Take a look at beta diversity next:
QIIME has another handy workflow script that allows us to look at beta diversity (diversity BETWEEN samples). It’s called core_diversity_analyses.py
This script will actually take care of generating our alpha diversity and rarefaction plots as well, but it’s nice to take a look at these ahead of time, as we just did, to determine whether our rarefaction depth is adequate to address our diversity. If our rarefaction curves show no sign of levelling off, we ought to rarefy at a greater depth (even if we have to abandon a few more samples). We can call this core diversity workflow as follows:
core_diversity_analyses.py -i otu_table_mc2_w_tax.biom -o ~/Analyses/Core_div/ -m mapping_file.txt -e 5000 -c Location --nonphylogenetic_diversity
Note that we must again tell the script to not use phylogenetic diversity measures since we are using ITS data. The -c flag is our chance to give a comma-separated list of the metadata categories we want to use for statistical comparisons. In my case, the question I’m asking is about community differences based on location, but you can test any categorical variable that you include in your mapping file, such as an experimental treatment, date, etc. This flag must exactly match your column header(s).

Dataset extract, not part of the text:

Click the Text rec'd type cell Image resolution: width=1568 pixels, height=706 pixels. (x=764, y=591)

What we get from this is a whole slew of files but QIIME is kind to us and outputs another HTML file called index.html that we can use to explore the rest of the output. We get Bray-Curtis principle coordinates and distance measures (along with nifty emperor plots), alpha diversity and rarefaction plots, taxonomy summaries, and group significance for the categories we chose to test. Here’s what the HTML output looks like:
QIIME core diversity output
You can see this simple script accomplishes quite a bit! You can even get a nice overview of your taxonomy, though if you are interested in statistical comparisons of specific taxa between samples/groups you will need some additional tools.

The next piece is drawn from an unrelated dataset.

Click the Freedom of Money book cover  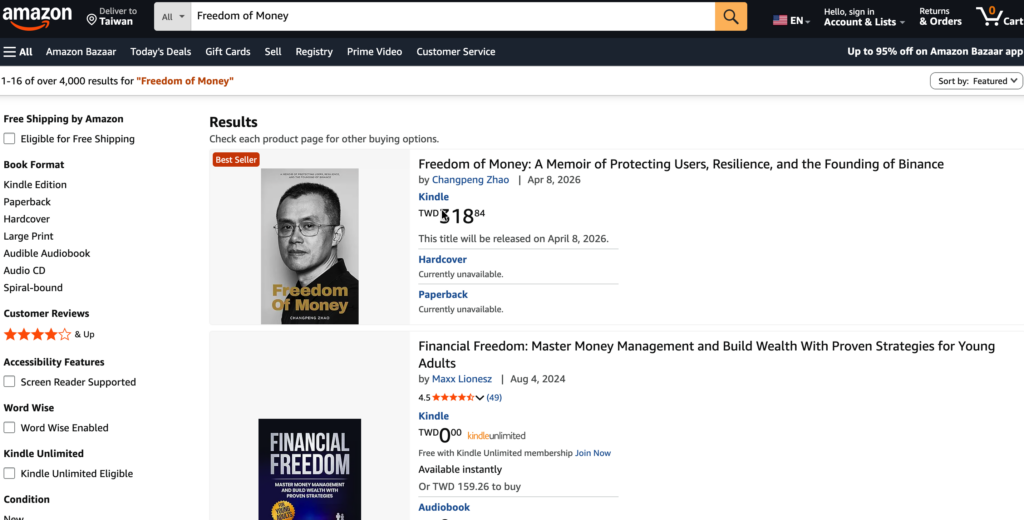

Keep in mind that taxonomic assignments are only as good as the database you use! The UNITE fungal database is pretty good, but it is heavy on forest soil fungi so if you are sampling from a very different environment (like the tropical phyllosphere I am sampling) you may get rather large proportions of “Unassigned” taxa. Additionally, if your samples have a lot of non-target ITS (plant, animal, etc.) the fungal UNITE database isn’t going to let you know about it. It can only let you know about diversity that it “is aware of!” To get around this it helps to tack on some meaningful outgroups to the UNITE database files. In my case, I added a few fasta reads of plant ITS to the UNITE fasta file and their associated taxonomic assignments to the UNITE taxonomy txt file. You can see how to format these by peeking at a few lines of each of these files, and then simply concatenate your outgroups to the end. This is particularly useful if you didn’t use ITSx in order to isolate “only fungal” ITS sequences.
These core diversity measures might be all you need to answer your question, but in most cases you’ll want to dig a bit deeper. In a future post I’ll go into cleaning up your OTU table to deal with spurious reads, as well as some additional tools to test hypotheses.